Plusieurs personnes ont pris la parole sur le site, dont des anciens membres du gouvernement du chef d’Etat, qui sont aujourd’hui dans l’opposition. « Notre patrie, notre nation sont en danger de disparition, si un chauffeur passe son temps à faire des accidents, on lui retire son permis », a déclaré l’ancien ministre de la Communication, et président du parti MPR, Choguel Kokalla Maïga, avant Me Mountaga Tall, ex-ministre de l’Enseignement, chef de file du parti CNID-FYT, qui n’a pas mâché ses mots : « Le chef de village IBK ne peut plus supporter sa charge qui est le Mali ».
Plusieurs organisateurs de cette manifestation ont, en effet, soutenu l’actuel chef de l’Etat par le passé. Certains ont même été ministres sous son régime. Dans son intervention, l’imam Mahmoud Dicko a, pour sa part, demandé pardon aux Maliens pour avoir soutenu IBK lors de son premier mandat.
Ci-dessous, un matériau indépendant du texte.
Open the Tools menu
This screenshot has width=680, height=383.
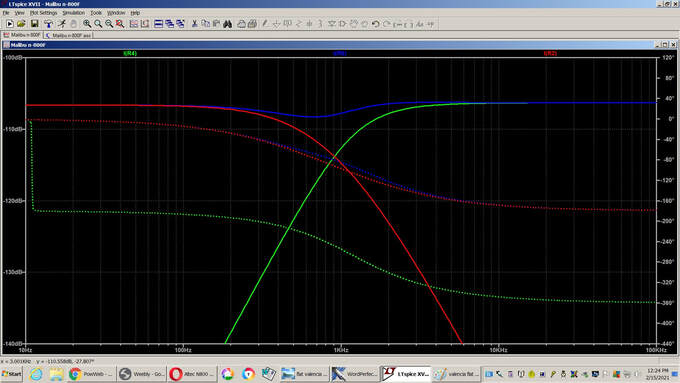click(96, 13)
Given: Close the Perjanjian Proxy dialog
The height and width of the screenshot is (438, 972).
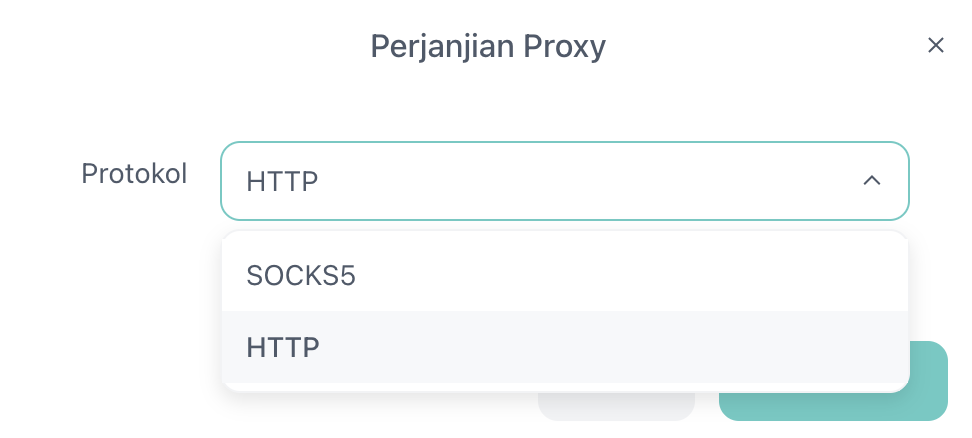Looking at the screenshot, I should pyautogui.click(x=935, y=45).
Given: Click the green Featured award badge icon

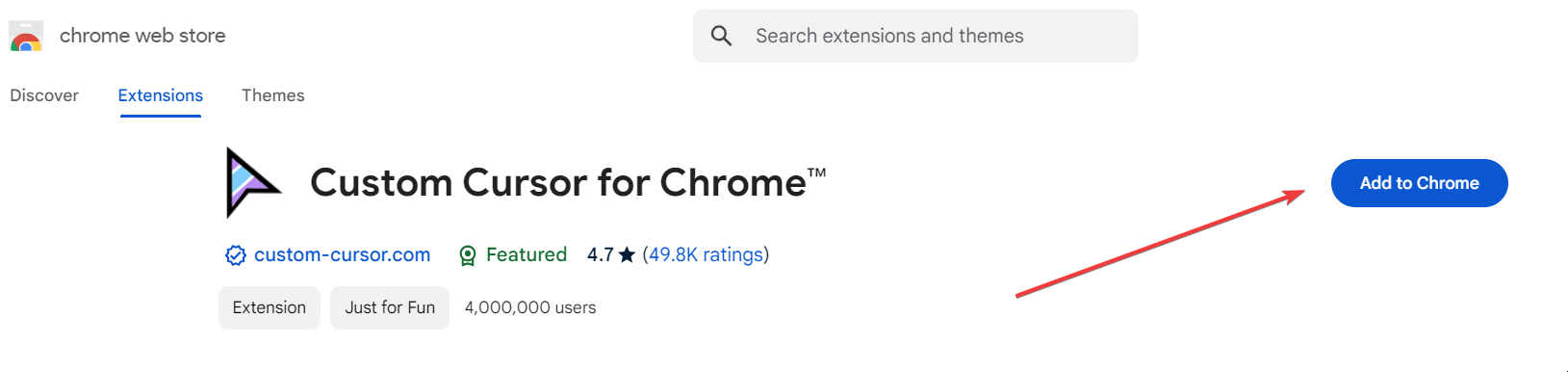Looking at the screenshot, I should pyautogui.click(x=468, y=255).
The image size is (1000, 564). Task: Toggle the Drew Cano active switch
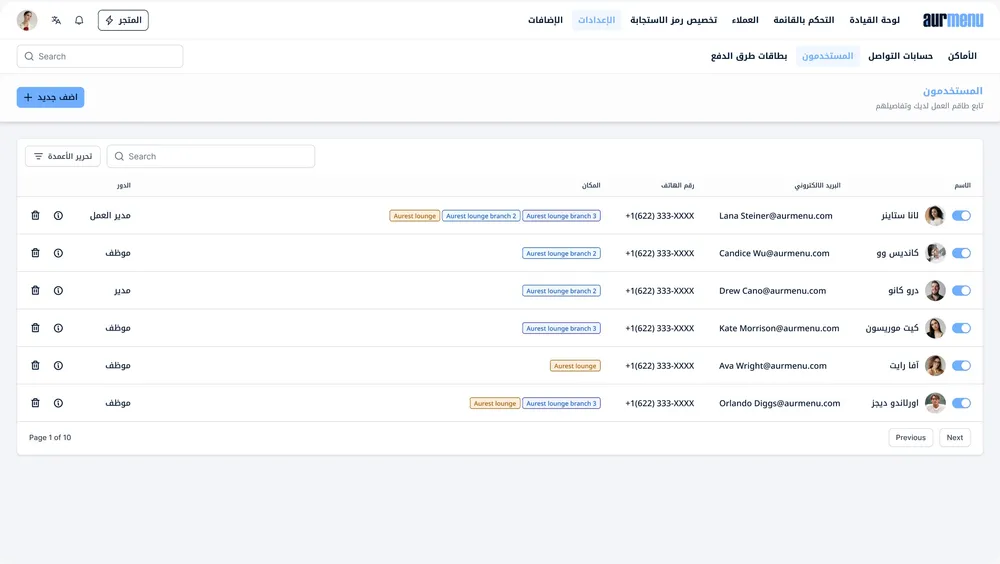(x=961, y=290)
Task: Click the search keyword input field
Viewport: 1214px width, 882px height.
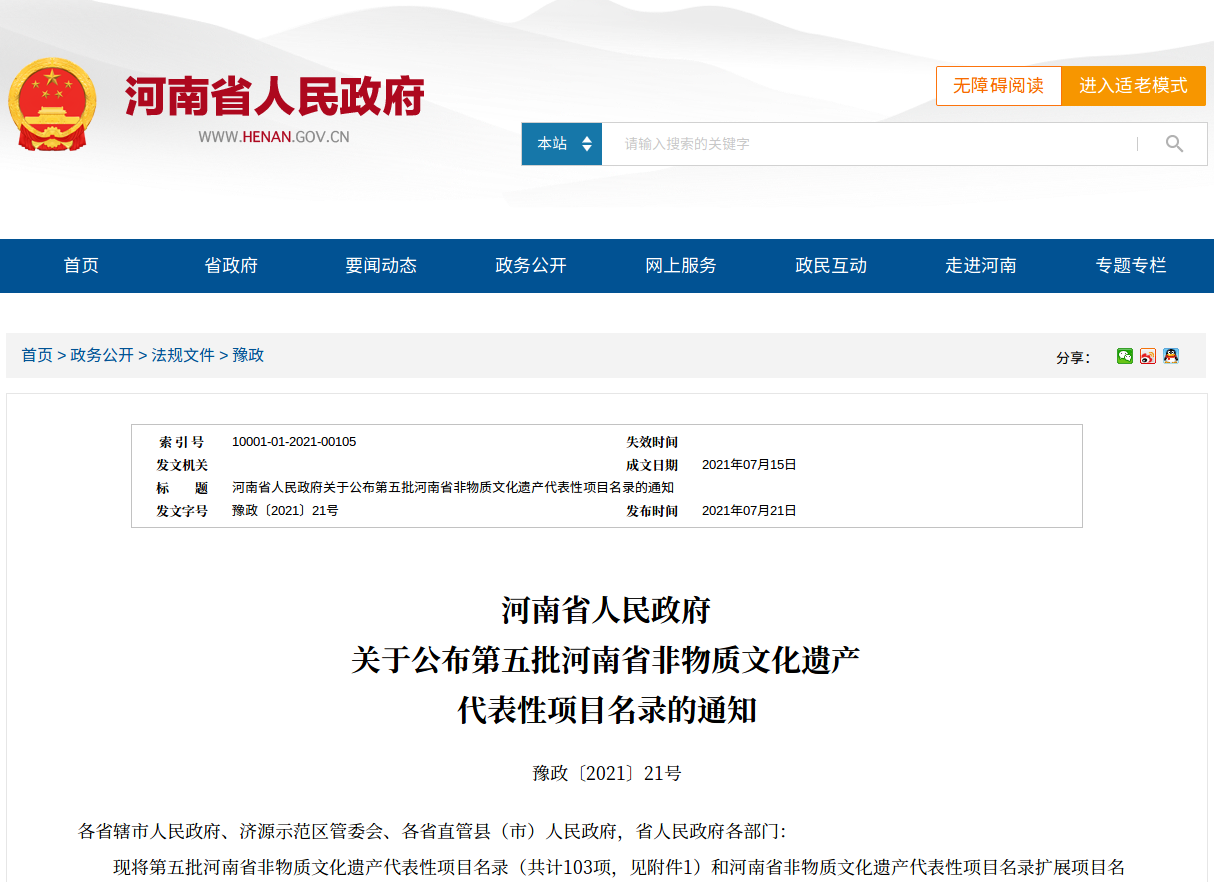Action: [x=870, y=144]
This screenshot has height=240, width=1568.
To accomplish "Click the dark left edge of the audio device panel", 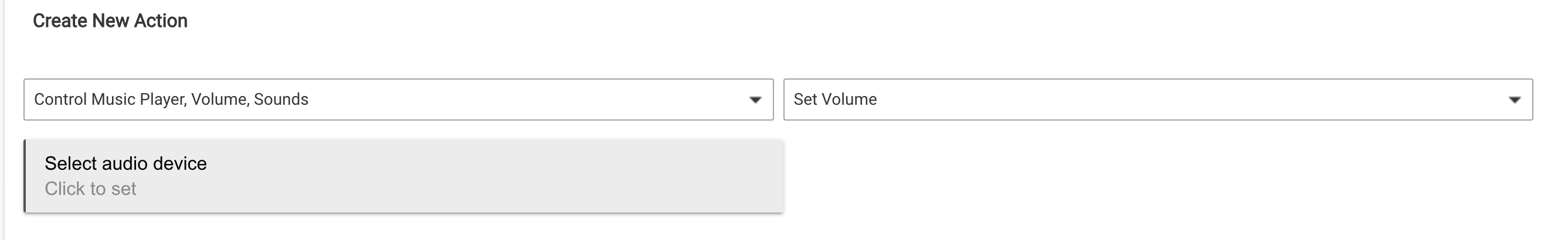I will [25, 176].
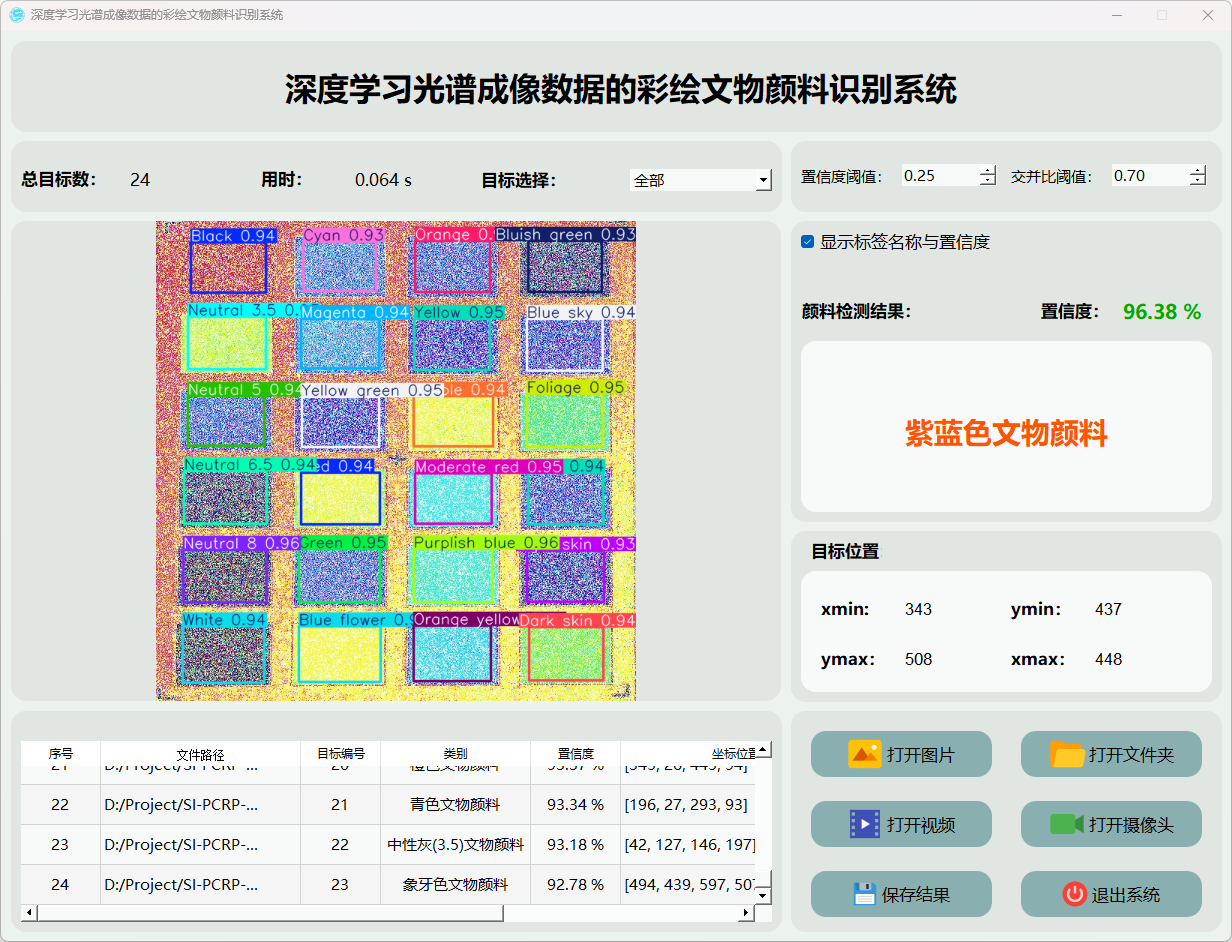
Task: Click the horizontal scrollbar under results table
Action: [270, 913]
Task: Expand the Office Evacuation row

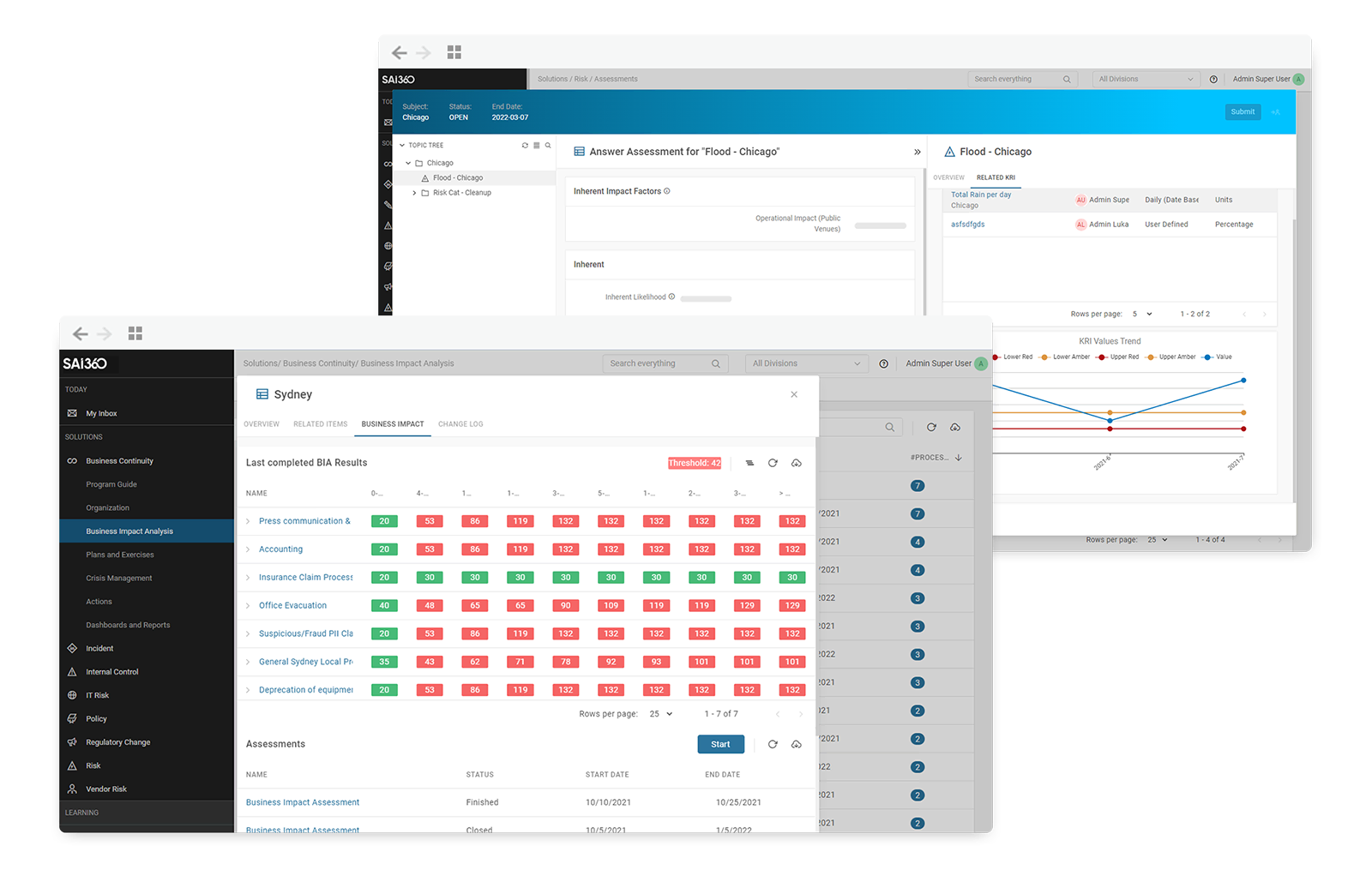Action: 249,605
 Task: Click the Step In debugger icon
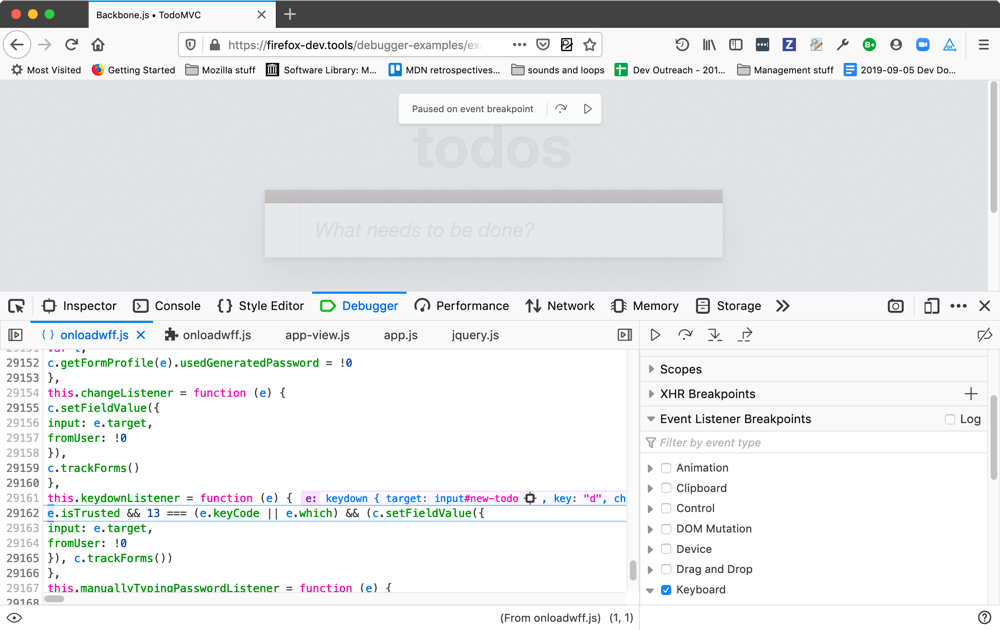tap(716, 335)
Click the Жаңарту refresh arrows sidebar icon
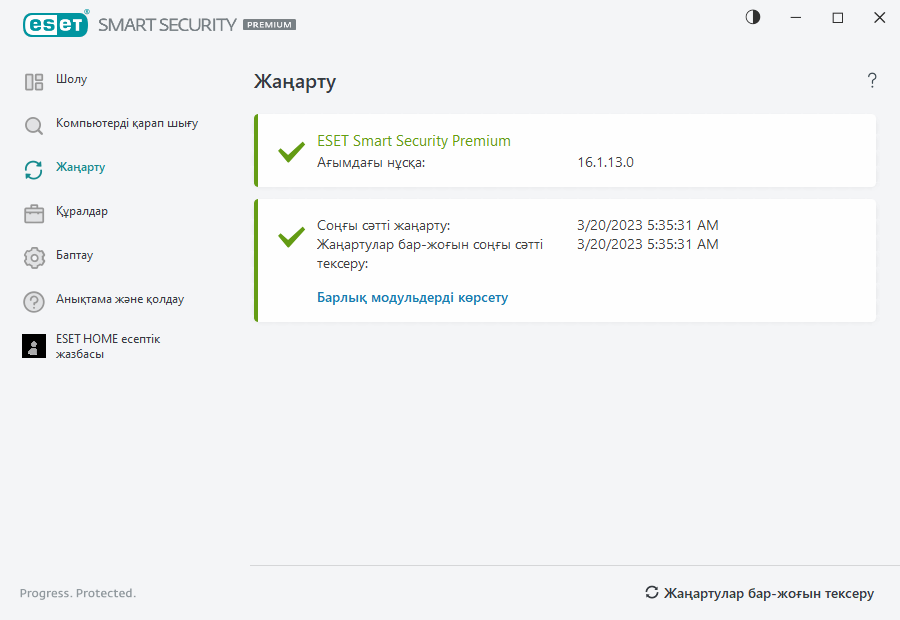 [x=34, y=169]
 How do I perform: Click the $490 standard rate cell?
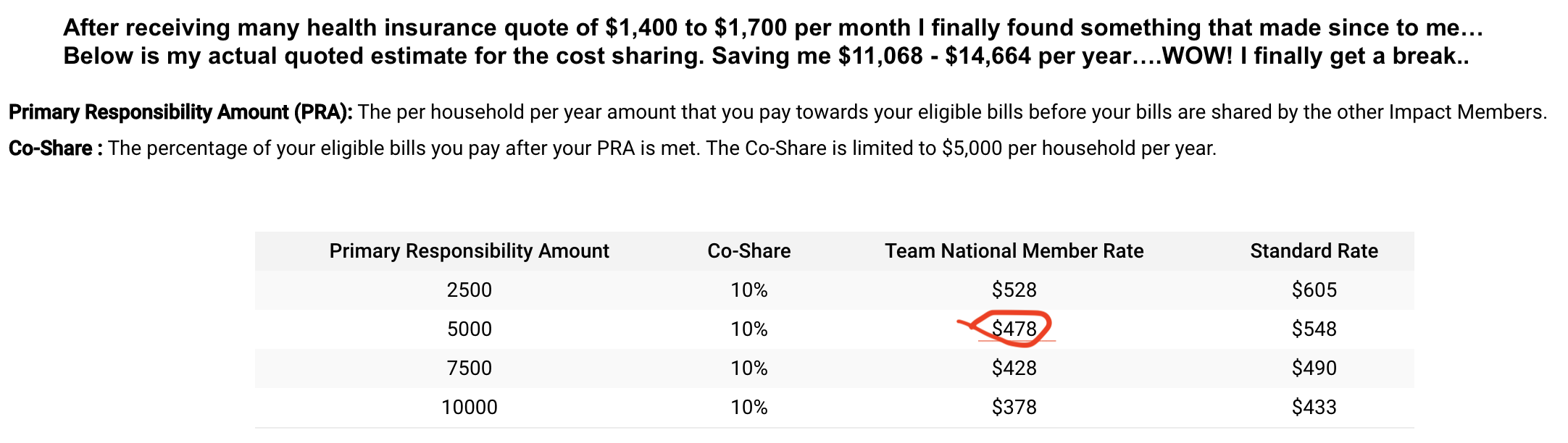(x=1314, y=368)
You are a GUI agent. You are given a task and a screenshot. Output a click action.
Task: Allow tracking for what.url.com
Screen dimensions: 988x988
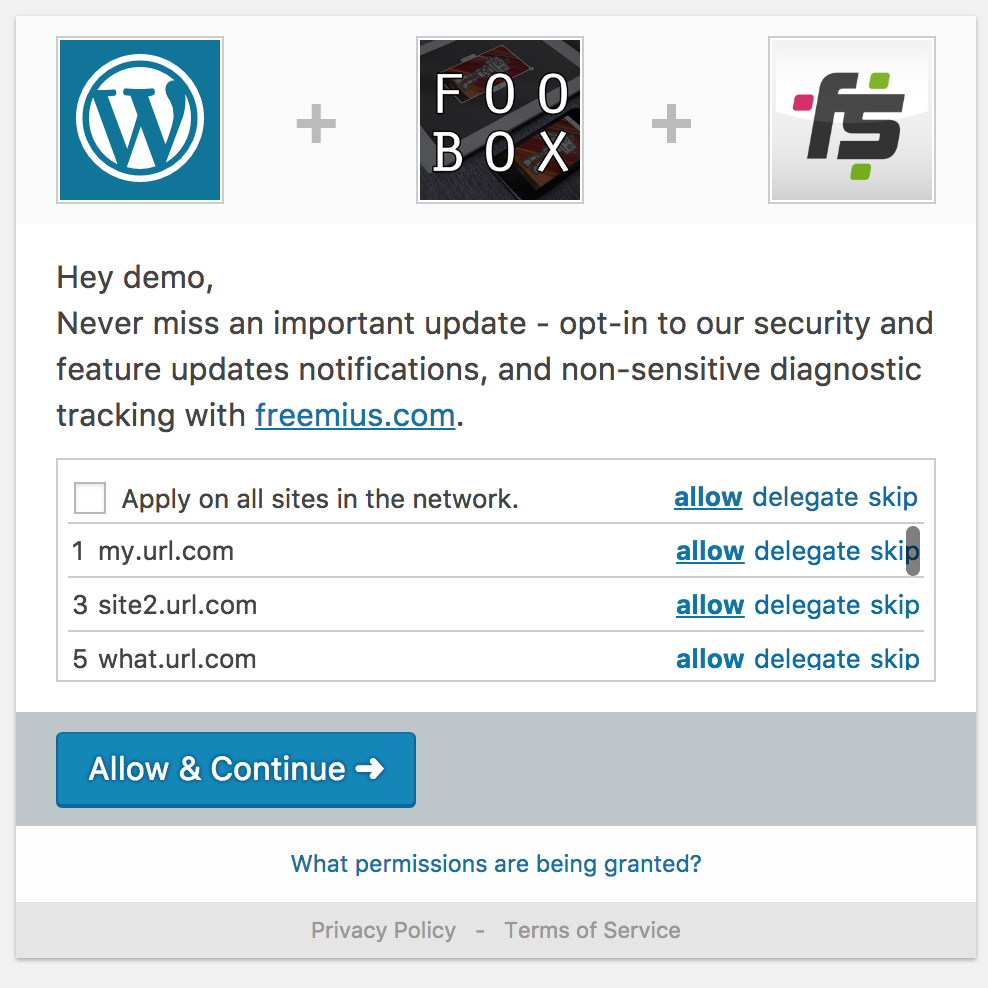[x=710, y=658]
Paralysie des activités dans la capitale malienne
Face à l’inquiétude suscitée par cette manifestation chez des habitants de la capitale, de nombreuses activités ont été paralysées dans la ville de Bamakoce vendredi 05 juin. Des services et boutiques non ouverts, la libération des élèves qui ont redémarré les cours, la fermeture de plusieurs banques étaient quelques-unes des précautions prises par certains qui disaient craindre que la manifestation ne dégénère.
La sécurité a aussi été renforcée à Bamako notamment à la cité administrative, à l’Assemblée nationale et à la résidence du président de la république.
A ce stade, aucune réaction de la Présidence sur cette manifestation et ses objectifs. La démission du Premier ministre et son gouvernement, à la suite de l’élection des nouveaux députés à l’Assemblée nationale, n’est quant à elle toujours pas effective.